Lt-Schaffer
Posté le 12 janvier 2012 à 22:17:21
Il ne faut pas étendre la sobriété à l'extrême. Y'a quand même une certaine science de cadrages, d'éclairage ou d'autres paramètres techniques que je trouve absents dans ce film, et ce même au nom de la sobriété. Là, pour moi, ça dessert le film plus qu'autre chose. Après y'a le contenu du film, mais là c'est une autre histoire.
Au risque d'en vexer malheureusement certains, c'est à mes yeux l'une des Palmes d'Or les plus honteuses de ces dernières années. Cela dit, ça reste personnel comme avis, bien entendu.
Le film est très rigoureux au niveau de sa grammaire cinématographique. Notamment au niveau du jeu champ/contre-champ dans les duels prof vs élève, filmés presque comme un match de tennis.
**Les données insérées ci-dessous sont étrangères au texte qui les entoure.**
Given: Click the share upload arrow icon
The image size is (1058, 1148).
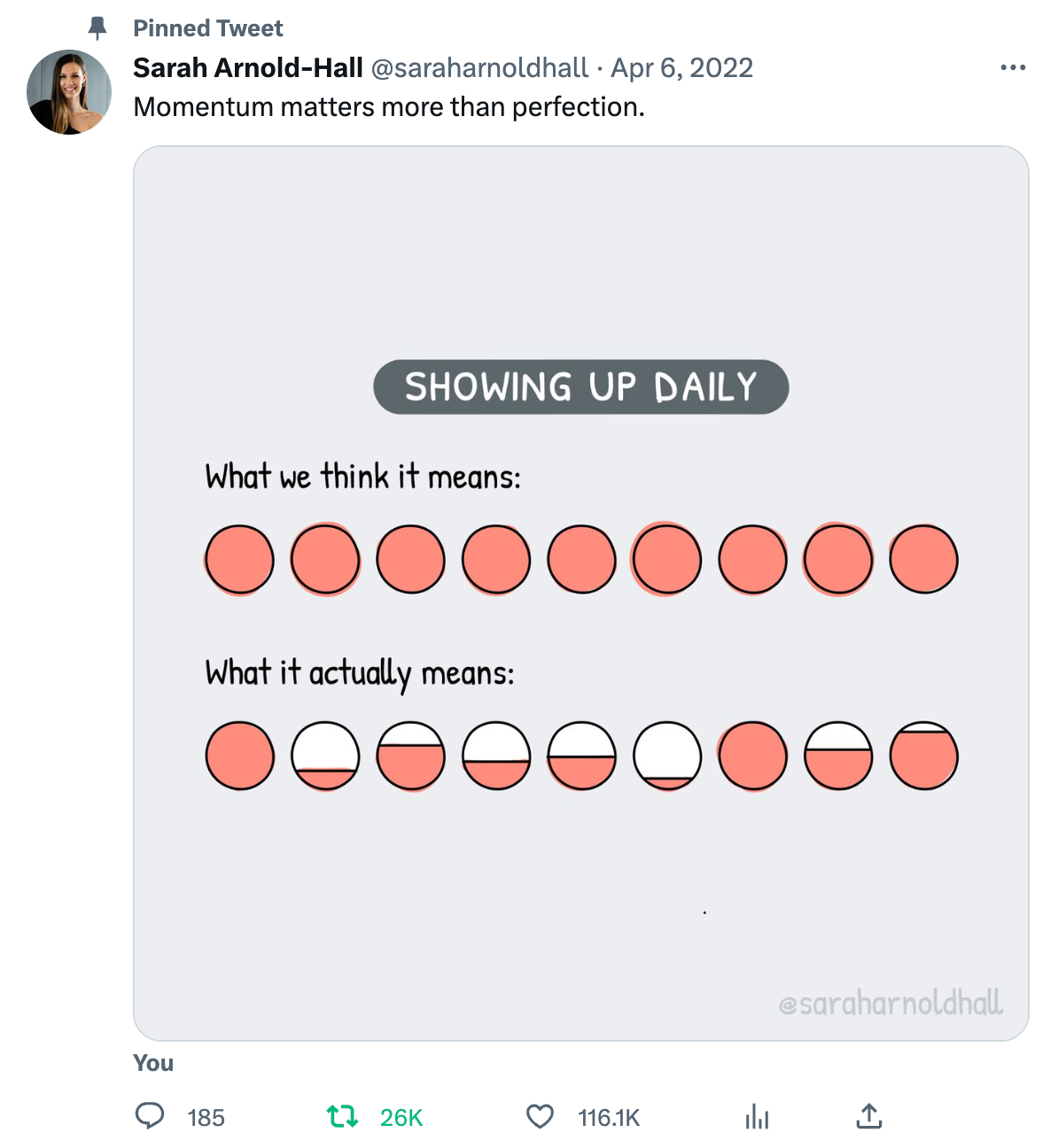Looking at the screenshot, I should point(869,1116).
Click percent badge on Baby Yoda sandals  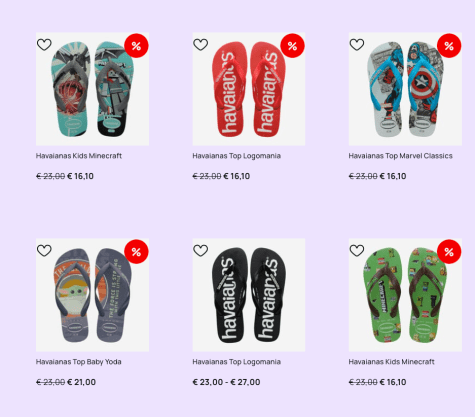click(136, 252)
Après, la maîtrise technique au cinéma, ce n'est pas uniquement soigner son éclairage, l'étalonnage etc...C'est aussi savoir diriger ses acteurs, les mettre en symbiose avec la rythmique du métrage, (rythmique très bien réussie d'ailleurs). Je pense être comme toi, et préfère les films qui font dans le baroque au niveau stylistique. Mais on ne peut lui enlever que dans son genre, Entre les Murs n'est pas un vide cinématographique.
Et ça ne me gène absolument pas que tu le considère comme auteur d'un larcin au niveau de la palme d'or.